ИСХОДНЫЙ ТЕКСТ →
Разумеется, следует, тем не менее, учитывать различие между тасаввуф и
розенкрейцерством — двумя разными формами традиционного учения; и
розенкрейцеры, более или менее непосредственные ученики братьев Розы и Креста,
— это только те, кто следует особым путем христианского герметизма; но не может
быть инициатической организации, вполне достойной этого имени и осознающей свою
цель, которая не имела бы во главе своей иерархии существ, преодолевших
многообразие формальных различий. Последние могут, сообразно обстоятельствам,
выступать как розенкрейцеры, как мутасаввуфины, или без каких-либо
внешних особенностей; они поистине осуществляют живую связь между всеми
традициями, ибо своим осознанием единства реально участвуют в великой
изначальной Традиции, от которой — посредством адаптации ко времени и месту —
произошли все остальные и которая едина, как сама Истина.
Глава XXXIX
ВЕЛИКИЕ
МИСТЕРИИ И МАЛЫЕ МИСТЕРИИ
Мы
неоднократно упоминали в предшествующем изложении о различии между «великими
мистериями» и «малыми мистериями»; эти названия заимствованы из античной
Греции, но могут употребляться в более общем плане; теперь нам необходимо
немного остановиться на данном вопросе, дабы уточнить, как лучше понимать это
различие. Прежде всего, следует хорошенько уяснить, что речь идет не о двух
различных видах инициации, но о стадиях или степенях одной и той же инициации, если
рассматривать ее как единое целое, которое должно быть доведено до своего
высшего предела; в принципе, «малые мистерии» — это лишь подготовка к «великим
мистериям», поскольку сам их предел — только этап на инициатическом пути. Мы
говорим «в принципе», ибо вполне очевидно, что каждое существо на деле может
дойти только до той точки, где кончаются его собственные возможности;
следовательно, некоторые окажутся пригодными только для «малых мистерий» или
даже для более или менее ограниченной части последних; но это означает лишь то,
что они не способны следовать инициатическим путем до конца, а отнюдь не то,
что они следуют иным путем, нежели те, кто может идти дальше, чем они.

ФРАГМЕНТ МАТЕРИАЛА →
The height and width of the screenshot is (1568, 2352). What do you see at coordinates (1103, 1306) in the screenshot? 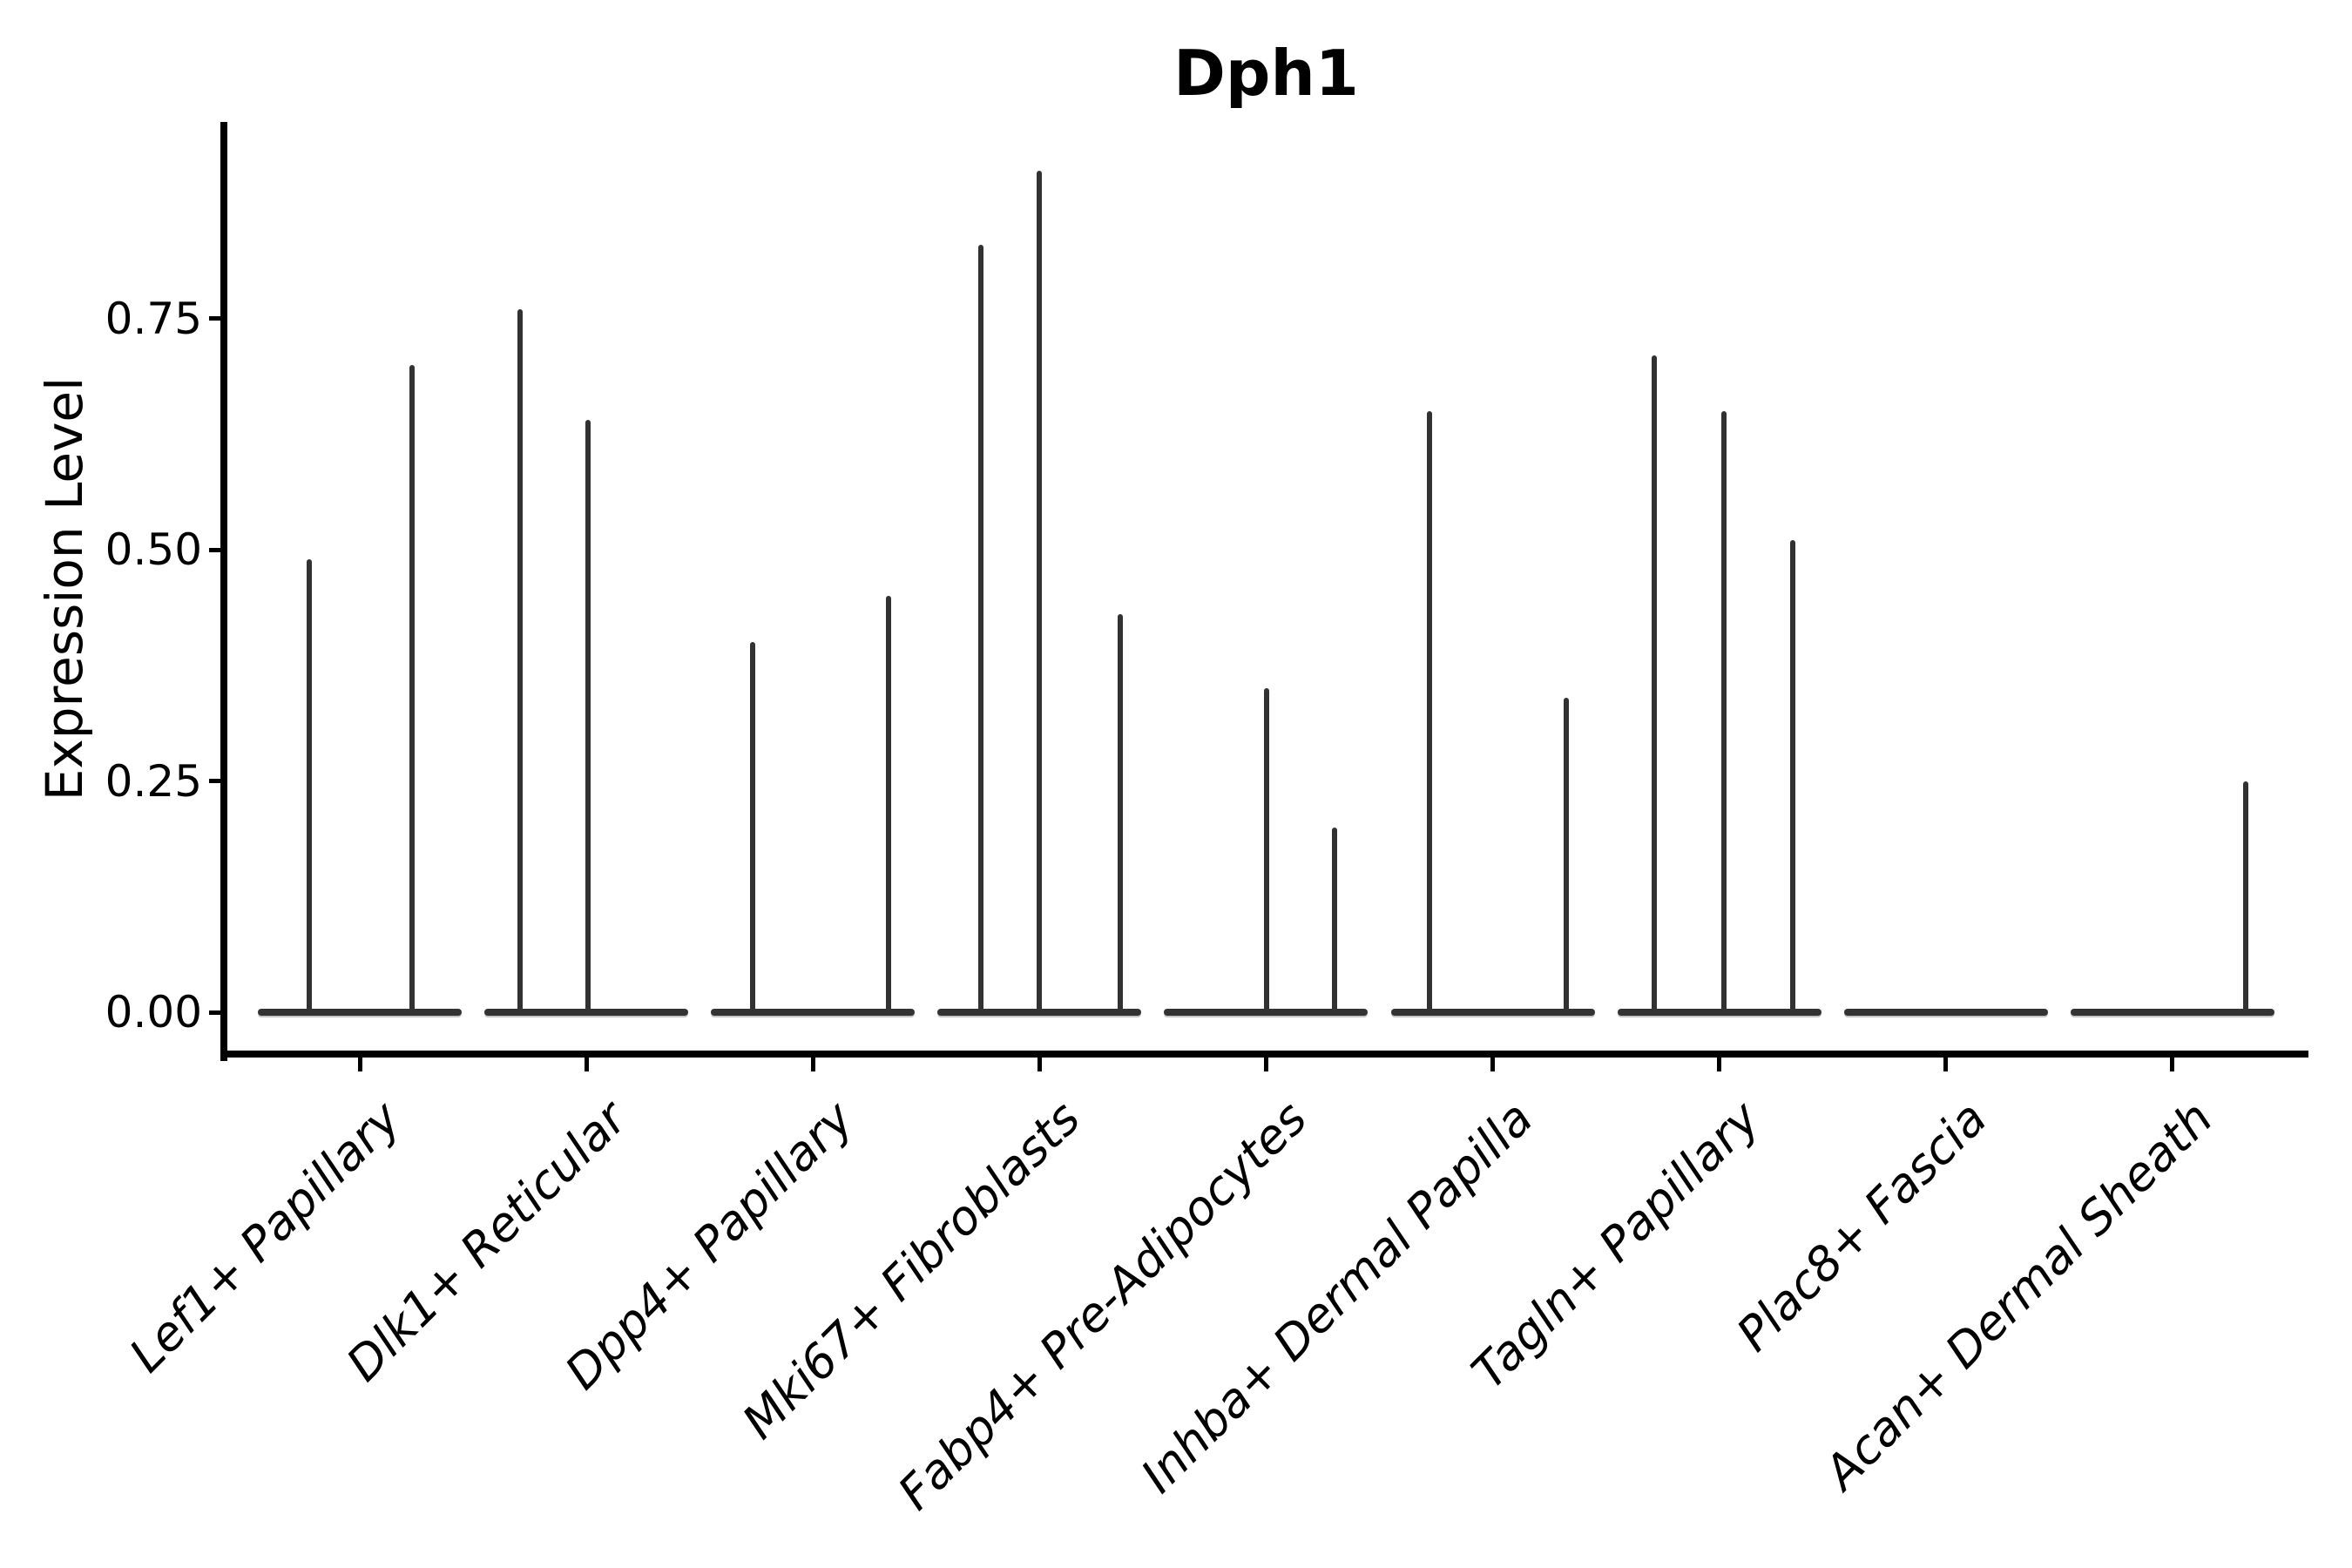
I see `x-tick-label-text: Fabp4+ Pre-Adipocytes` at bounding box center [1103, 1306].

ЗАДАНИЯ И УПРАЖНЕНИЯ →
1. Верните дословно часть текста о великих и малых мистериях: начните с места, где стоят слова «Разумеется, следует, тем», и остановитесь после слов «как сама Истина.».
2. Напишите, что идет дальше в тексте о великих и малых мистериях, начиная сразу после последнего приведенного предложения.

ОТВЕТЫ К ЗАДАНИЯМ →
1.
Разумеется, следует, тем не менее, учитывать различие между тасаввуф и
розенкрейцерством — двумя разными формами традиционного учения; и
розенкрейцеры, более или менее непосредственные ученики братьев Розы и Креста,
— это только те, кто следует особым путем христианского герметизма; но не может
быть инициатической организации, вполне достойной этого имени и осознающей свою
цель, которая не имела бы во главе своей иерархии существ, преодолевших
многообразие формальных различий. Последние могут, сообразно обстоятельствам,
выступать как розенкрейцеры, как мутасаввуфины, или без каких-либо
внешних особенностей; они поистине осуществляют живую связь между всеми
традициями, ибо своим осознанием единства реально участвуют в великой
изначальной Традиции, от которой — посредством адаптации ко времени и месту —
произошли все остальные и которая едина, как сама Истина.

2.
«Малые
мистерии» включают все то, что относится к развитию возможностей человеческого
состояния, взятого в его целокупности; они приводят, следовательно, к тому, что
мы назвали совершенством этого состояния, т. е. к тому, что традиционно
обозначалось как восстановление «изначального состояния». «Великие мистерии»
касаются собственно реализации сверхчеловеческих состояний: беря существо в той
точке, где для него завершаются «малые мистерии» и которая является центром
области человеческой индивидуальности, они ведут его за пределы этой области, и
через сверхиндивидуальные, но еще обусловленные состояния — вплоть до состояния
необусловленного, каковое только и является истинной целью, обозначенной как
«окончательное Освобождение» или «Высшее Отождествление». Чтобы
охарактеризовать соответственно обе эти фазы, можно, прибегнув к геометрической
символике240, говорить о «реализации горизонтальной» и «реализации
вертикальной», где первая служит основой для второй; эта основа символически
представлена землей, соответствующей человеческой области, а сверхчеловеческая
реализация описана как восхождение сквозь семь небес, соответствующее высшим
состояниям сущего241. Впрочем, нетрудно понять, почему второе
обязательно предполагает первое: центральная точка человеческого состояния —
единственная, где возможно прямое сообщение с высшими состояниями; ведь
последнее происходит вдоль вертикальной оси, которая пересекает в этой точке
человеческую область; нужно, стало быть, вначале достичь этого центра, чтобы
суметь потом подняться, следуя направлению оси, к сверхиндивидуальным
состояниям; и вот почему, если использовать язык Данте, «земной Рай» — это этап
на пути, ведущем в «Рай небесный»242.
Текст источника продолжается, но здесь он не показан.